[Start of The data]

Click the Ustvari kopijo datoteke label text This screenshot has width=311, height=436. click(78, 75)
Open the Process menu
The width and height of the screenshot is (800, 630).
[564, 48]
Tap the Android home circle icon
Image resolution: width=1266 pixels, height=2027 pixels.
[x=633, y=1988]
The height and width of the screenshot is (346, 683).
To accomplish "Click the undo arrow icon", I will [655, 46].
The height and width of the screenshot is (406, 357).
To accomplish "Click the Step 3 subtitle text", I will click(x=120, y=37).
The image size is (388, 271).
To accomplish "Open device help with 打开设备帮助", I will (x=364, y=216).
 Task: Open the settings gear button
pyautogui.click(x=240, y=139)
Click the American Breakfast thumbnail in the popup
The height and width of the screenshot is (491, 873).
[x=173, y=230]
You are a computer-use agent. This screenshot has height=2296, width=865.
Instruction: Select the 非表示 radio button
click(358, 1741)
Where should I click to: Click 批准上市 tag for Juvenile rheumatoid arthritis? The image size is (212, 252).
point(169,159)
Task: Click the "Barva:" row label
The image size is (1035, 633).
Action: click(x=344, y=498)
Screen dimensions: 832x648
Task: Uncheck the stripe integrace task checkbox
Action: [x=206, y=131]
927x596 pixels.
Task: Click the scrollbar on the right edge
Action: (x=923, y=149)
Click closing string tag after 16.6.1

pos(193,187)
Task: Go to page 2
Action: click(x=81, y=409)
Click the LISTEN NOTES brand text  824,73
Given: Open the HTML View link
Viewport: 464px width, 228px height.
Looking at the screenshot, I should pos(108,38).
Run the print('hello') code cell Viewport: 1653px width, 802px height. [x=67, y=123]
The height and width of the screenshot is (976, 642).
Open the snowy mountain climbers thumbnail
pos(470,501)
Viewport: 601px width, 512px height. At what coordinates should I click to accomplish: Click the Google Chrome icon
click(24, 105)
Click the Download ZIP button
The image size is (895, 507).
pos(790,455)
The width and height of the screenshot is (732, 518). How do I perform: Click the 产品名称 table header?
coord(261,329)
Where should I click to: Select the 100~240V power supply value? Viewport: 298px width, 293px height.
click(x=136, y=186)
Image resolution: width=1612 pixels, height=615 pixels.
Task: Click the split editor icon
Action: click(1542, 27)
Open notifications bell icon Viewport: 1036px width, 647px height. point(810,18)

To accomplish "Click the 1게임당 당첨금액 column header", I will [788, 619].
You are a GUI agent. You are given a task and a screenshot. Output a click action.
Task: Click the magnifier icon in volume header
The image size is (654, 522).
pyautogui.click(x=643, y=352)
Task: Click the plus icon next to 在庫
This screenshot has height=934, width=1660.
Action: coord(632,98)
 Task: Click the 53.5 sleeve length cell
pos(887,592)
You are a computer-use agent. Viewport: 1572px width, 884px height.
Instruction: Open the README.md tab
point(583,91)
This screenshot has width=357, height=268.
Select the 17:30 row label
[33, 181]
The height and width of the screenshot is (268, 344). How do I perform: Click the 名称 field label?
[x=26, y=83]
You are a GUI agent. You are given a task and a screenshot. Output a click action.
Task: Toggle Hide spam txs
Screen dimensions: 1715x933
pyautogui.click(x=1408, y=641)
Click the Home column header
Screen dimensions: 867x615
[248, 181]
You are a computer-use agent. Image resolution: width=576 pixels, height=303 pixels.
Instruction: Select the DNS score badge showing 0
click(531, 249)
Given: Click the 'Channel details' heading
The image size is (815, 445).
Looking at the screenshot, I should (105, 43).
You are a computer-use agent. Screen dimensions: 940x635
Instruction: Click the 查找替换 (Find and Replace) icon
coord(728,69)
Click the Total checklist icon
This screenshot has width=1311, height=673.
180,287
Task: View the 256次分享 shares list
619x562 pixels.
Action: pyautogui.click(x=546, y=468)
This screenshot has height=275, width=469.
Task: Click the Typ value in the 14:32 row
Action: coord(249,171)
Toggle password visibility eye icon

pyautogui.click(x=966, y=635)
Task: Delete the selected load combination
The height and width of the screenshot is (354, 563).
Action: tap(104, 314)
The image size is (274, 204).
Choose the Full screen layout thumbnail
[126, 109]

[End of The data]

Goal of the exercise:
Print these lines again exactly as they appear above, from the first to the last.

Worked solution:
Click the Ustvari kopijo datoteke label text This screenshot has width=311, height=436. click(78, 75)
Open the Process menu
The width and height of the screenshot is (800, 630).
[564, 48]
Tap the Android home circle icon
Image resolution: width=1266 pixels, height=2027 pixels.
[x=633, y=1988]
The height and width of the screenshot is (346, 683).
To accomplish "Click the undo arrow icon", I will [655, 46].
The height and width of the screenshot is (406, 357).
To accomplish "Click the Step 3 subtitle text", I will click(x=120, y=37).
The image size is (388, 271).
To accomplish "Open device help with 打开设备帮助", I will (x=364, y=216).
 Task: Open the settings gear button
pyautogui.click(x=240, y=139)
Click the American Breakfast thumbnail in the popup
The height and width of the screenshot is (491, 873).
[x=173, y=230]
You are a computer-use agent. This screenshot has height=2296, width=865.
Instruction: Select the 非表示 radio button
click(358, 1741)
Where should I click to: Click 批准上市 tag for Juvenile rheumatoid arthritis? The image size is (212, 252).
point(169,159)
Task: Click the "Barva:" row label
The image size is (1035, 633).
Action: click(x=344, y=498)
Screen dimensions: 832x648
Task: Uncheck the stripe integrace task checkbox
Action: [x=206, y=131]
927x596 pixels.
Task: Click the scrollbar on the right edge
Action: (x=923, y=149)
Click closing string tag after 16.6.1

pos(193,187)
Task: Go to page 2
Action: click(x=81, y=409)
Click the LISTEN NOTES brand text  824,73
Given: Open the HTML View link
Viewport: 464px width, 228px height.
Looking at the screenshot, I should pos(108,38).
Run the print('hello') code cell Viewport: 1653px width, 802px height. [x=67, y=123]
The height and width of the screenshot is (976, 642).
Open the snowy mountain climbers thumbnail
pos(470,501)
Viewport: 601px width, 512px height. At what coordinates should I click to accomplish: Click the Google Chrome icon
click(24, 105)
Click the Download ZIP button
The image size is (895, 507).
pos(790,455)
The width and height of the screenshot is (732, 518). How do I perform: Click the 产品名称 table header?
coord(261,329)
Where should I click to: Select the 100~240V power supply value? Viewport: 298px width, 293px height.
click(x=136, y=186)
Image resolution: width=1612 pixels, height=615 pixels.
Task: Click the split editor icon
Action: click(1542, 27)
Open notifications bell icon Viewport: 1036px width, 647px height. point(810,18)

To accomplish "Click the 1게임당 당첨금액 column header", I will [788, 619].
You are a GUI agent. You are given a task and a screenshot. Output a click action.
Task: Click the magnifier icon in volume header
The image size is (654, 522).
pyautogui.click(x=643, y=352)
Task: Click the plus icon next to 在庫
This screenshot has height=934, width=1660.
Action: coord(632,98)
 Task: Click the 53.5 sleeve length cell
pos(887,592)
You are a computer-use agent. Viewport: 1572px width, 884px height.
Instruction: Open the README.md tab
point(583,91)
This screenshot has width=357, height=268.
Select the 17:30 row label
[33, 181]
The height and width of the screenshot is (268, 344). How do I perform: Click the 名称 field label?
[x=26, y=83]
You are a GUI agent. You are given a task and a screenshot. Output a click action.
Task: Toggle Hide spam txs
Screen dimensions: 1715x933
pyautogui.click(x=1408, y=641)
Click the Home column header
Screen dimensions: 867x615
[248, 181]
You are a computer-use agent. Image resolution: width=576 pixels, height=303 pixels.
Instruction: Select the DNS score badge showing 0
click(531, 249)
Given: Click the 'Channel details' heading
The image size is (815, 445).
Looking at the screenshot, I should (105, 43).
You are a computer-use agent. Screen dimensions: 940x635
Instruction: Click the 查找替换 (Find and Replace) icon
coord(728,69)
Click the Total checklist icon
This screenshot has width=1311, height=673.
180,287
Task: View the 256次分享 shares list
619x562 pixels.
Action: pyautogui.click(x=546, y=468)
This screenshot has height=275, width=469.
Task: Click the Typ value in the 14:32 row
Action: coord(249,171)
Toggle password visibility eye icon

pyautogui.click(x=966, y=635)
Task: Delete the selected load combination
The height and width of the screenshot is (354, 563).
Action: tap(104, 314)
The image size is (274, 204).
Choose the Full screen layout thumbnail
[126, 109]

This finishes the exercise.